Outcome of pregnancy after prenatal diagnosis (genetic and non-genetic cases)

After a prenatal diagnosis of abdominal wall defects, the majority of cases were live births (57%). Termination of pregnancy occurred in 36% of the cases after this prenatal diagnosis. After a prenatal diagnosis of neural tube defects, termination of pregnancy occurred in most of the cases (84%). After a prenatal diagnosis of severe heart defects, the majority of cases were live births (59%), and termination of pregnancy occurred in 36% of the cases. (Figure 7).

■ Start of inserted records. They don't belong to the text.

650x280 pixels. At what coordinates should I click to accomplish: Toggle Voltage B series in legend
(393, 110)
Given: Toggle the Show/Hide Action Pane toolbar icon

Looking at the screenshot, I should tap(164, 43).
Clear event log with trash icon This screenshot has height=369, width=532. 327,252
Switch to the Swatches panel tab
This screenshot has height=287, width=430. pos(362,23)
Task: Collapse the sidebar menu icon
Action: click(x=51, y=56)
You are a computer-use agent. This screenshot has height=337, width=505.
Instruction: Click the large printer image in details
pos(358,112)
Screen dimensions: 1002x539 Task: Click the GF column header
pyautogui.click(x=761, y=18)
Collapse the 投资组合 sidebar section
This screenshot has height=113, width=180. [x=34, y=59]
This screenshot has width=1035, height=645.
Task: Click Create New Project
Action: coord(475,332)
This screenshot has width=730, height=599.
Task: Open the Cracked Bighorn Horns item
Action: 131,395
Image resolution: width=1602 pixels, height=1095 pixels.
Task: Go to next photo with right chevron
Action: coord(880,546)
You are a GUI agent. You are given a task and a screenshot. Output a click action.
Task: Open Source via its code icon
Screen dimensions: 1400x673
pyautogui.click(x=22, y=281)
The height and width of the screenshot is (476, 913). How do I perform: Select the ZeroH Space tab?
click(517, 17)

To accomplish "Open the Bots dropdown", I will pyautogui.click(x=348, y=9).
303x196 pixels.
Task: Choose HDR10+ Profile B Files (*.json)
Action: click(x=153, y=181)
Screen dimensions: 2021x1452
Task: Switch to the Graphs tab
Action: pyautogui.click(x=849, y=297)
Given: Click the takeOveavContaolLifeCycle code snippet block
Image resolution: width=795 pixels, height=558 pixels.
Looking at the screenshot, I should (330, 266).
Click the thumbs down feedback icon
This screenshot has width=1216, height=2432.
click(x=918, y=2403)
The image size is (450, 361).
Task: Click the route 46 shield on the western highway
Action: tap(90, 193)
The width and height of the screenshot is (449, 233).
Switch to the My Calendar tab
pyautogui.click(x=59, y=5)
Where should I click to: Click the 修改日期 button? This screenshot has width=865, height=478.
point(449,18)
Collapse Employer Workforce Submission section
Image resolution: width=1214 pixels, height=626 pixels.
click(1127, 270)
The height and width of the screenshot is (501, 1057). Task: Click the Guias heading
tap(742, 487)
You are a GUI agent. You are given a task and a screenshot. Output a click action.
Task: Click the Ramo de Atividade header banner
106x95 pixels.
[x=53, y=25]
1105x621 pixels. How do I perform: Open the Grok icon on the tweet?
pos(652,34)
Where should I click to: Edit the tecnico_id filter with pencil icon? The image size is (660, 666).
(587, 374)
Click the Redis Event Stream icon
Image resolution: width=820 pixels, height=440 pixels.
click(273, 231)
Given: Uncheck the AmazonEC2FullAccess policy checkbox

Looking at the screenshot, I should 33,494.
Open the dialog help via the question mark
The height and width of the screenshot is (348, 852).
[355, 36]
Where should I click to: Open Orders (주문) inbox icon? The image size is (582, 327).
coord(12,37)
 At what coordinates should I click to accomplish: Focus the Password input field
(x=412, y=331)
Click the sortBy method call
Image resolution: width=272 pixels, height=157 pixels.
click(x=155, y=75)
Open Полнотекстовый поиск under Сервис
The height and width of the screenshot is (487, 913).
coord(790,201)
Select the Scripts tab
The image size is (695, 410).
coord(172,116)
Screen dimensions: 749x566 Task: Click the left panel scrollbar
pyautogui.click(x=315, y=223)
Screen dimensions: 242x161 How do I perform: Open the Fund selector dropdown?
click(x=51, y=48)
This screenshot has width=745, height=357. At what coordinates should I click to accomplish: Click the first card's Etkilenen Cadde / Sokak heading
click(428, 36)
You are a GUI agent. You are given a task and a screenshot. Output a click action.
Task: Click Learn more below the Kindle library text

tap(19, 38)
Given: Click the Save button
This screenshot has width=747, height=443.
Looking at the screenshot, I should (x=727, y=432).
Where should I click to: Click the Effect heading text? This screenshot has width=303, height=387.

Proportion and frequencies of the pregnancy outcome after a diagnosis of abdominal wall defects, neural tube defects and severe heart defects, among those diagnosed prenatally
Figure 7. Proportion and frequencies of the pregnancy outcome after a diagnosis of abdominal wall defects, neural tube defects and severe heart defects, among those diagnosed prenatally (Eurocat Northern Netherlands 2010-2024).

For all three anomalies, termination of pregnancy occurred more frequently when the detection of the anomaly was early in pregnancy, than when the anomaly was detected in the second trimester of pregnancy or later (Figure 8). This is most likely related to the severity of the anomaly.

Pregnancy outcome for abdominal wall defects, neural tube defects and severe heart defects after the first positive prenatal ultrasound, followed by prenatal diagnosis
Figure 8. Pregnancy outcome for abdominal wall defects, neural tube defects and severe heart defects after the first positive prenatal ultrasound, followed by prenatal diagnosis (Eurocat Northern Netherlands 2010-2024).